**What needs to be done**:
Print all the records below exactly as they stand, but leave out the pictures.

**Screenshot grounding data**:
# # # # # # #

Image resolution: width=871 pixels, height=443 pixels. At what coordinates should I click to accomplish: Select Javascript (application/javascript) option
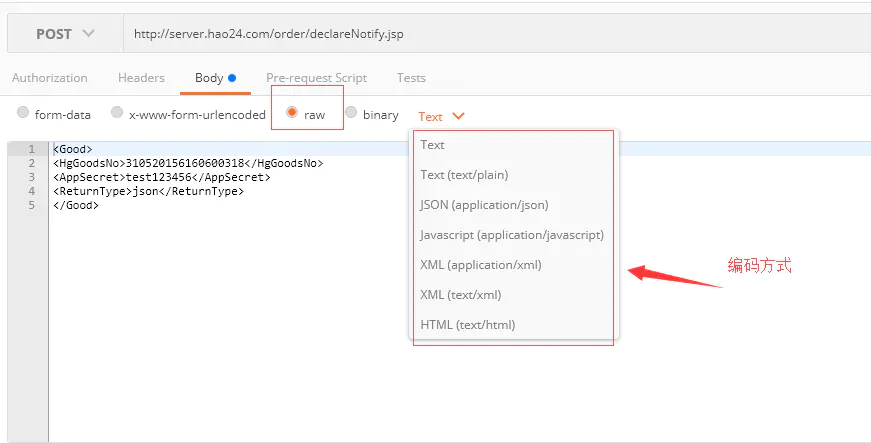click(514, 235)
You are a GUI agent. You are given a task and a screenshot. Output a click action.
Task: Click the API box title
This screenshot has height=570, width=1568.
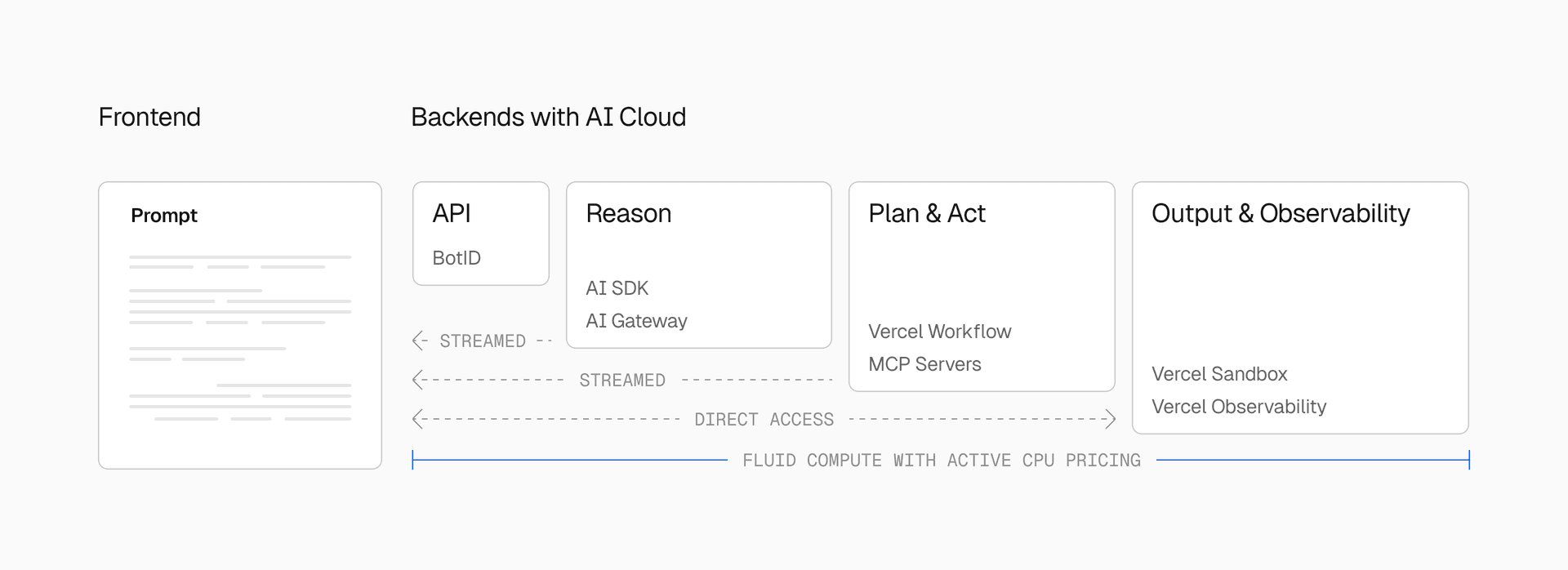tap(452, 214)
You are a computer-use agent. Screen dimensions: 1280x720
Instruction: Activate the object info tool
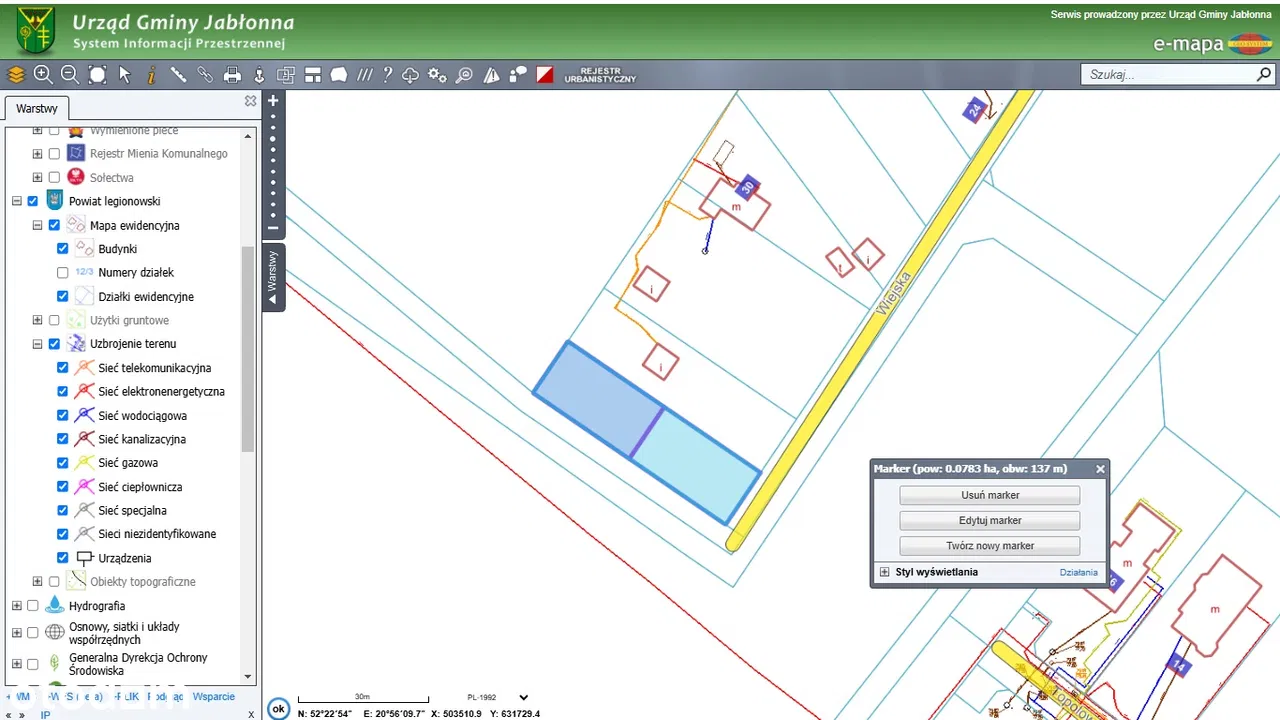pyautogui.click(x=151, y=75)
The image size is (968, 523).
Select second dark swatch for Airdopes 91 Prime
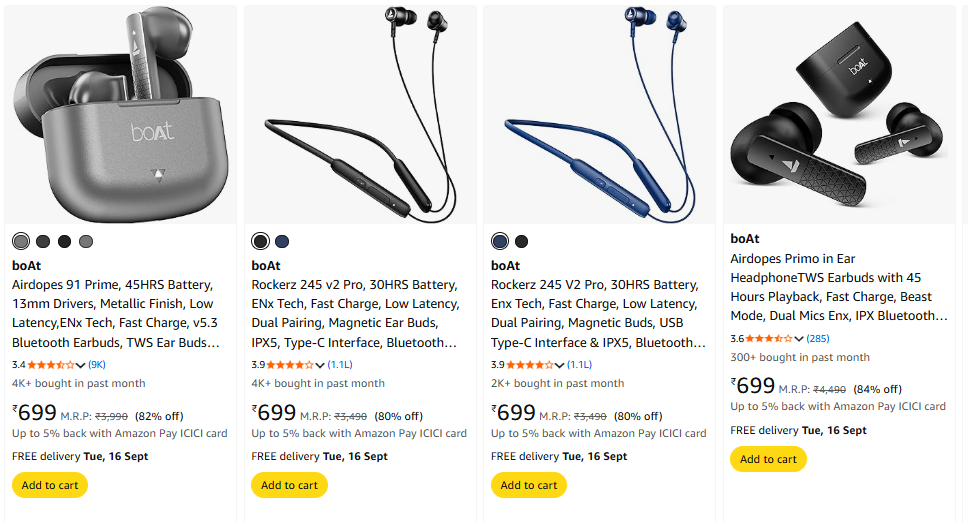click(43, 241)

# # # # # # #

**Written answer**:
Image resolution: width=871 pixels, height=443 pixels. At what coordinates should I click to accomplish: Select Javascript (application/javascript) option
click(514, 235)
You are a GUI agent. You are given a task and a screenshot. Output a click action.
Task: Click the API box title
This screenshot has height=570, width=1568.
tap(452, 214)
You are a computer-use agent. Screen dimensions: 1280x720
Instruction: Activate the object info tool
pyautogui.click(x=151, y=75)
The image size is (968, 523).
Select second dark swatch for Airdopes 91 Prime
click(43, 241)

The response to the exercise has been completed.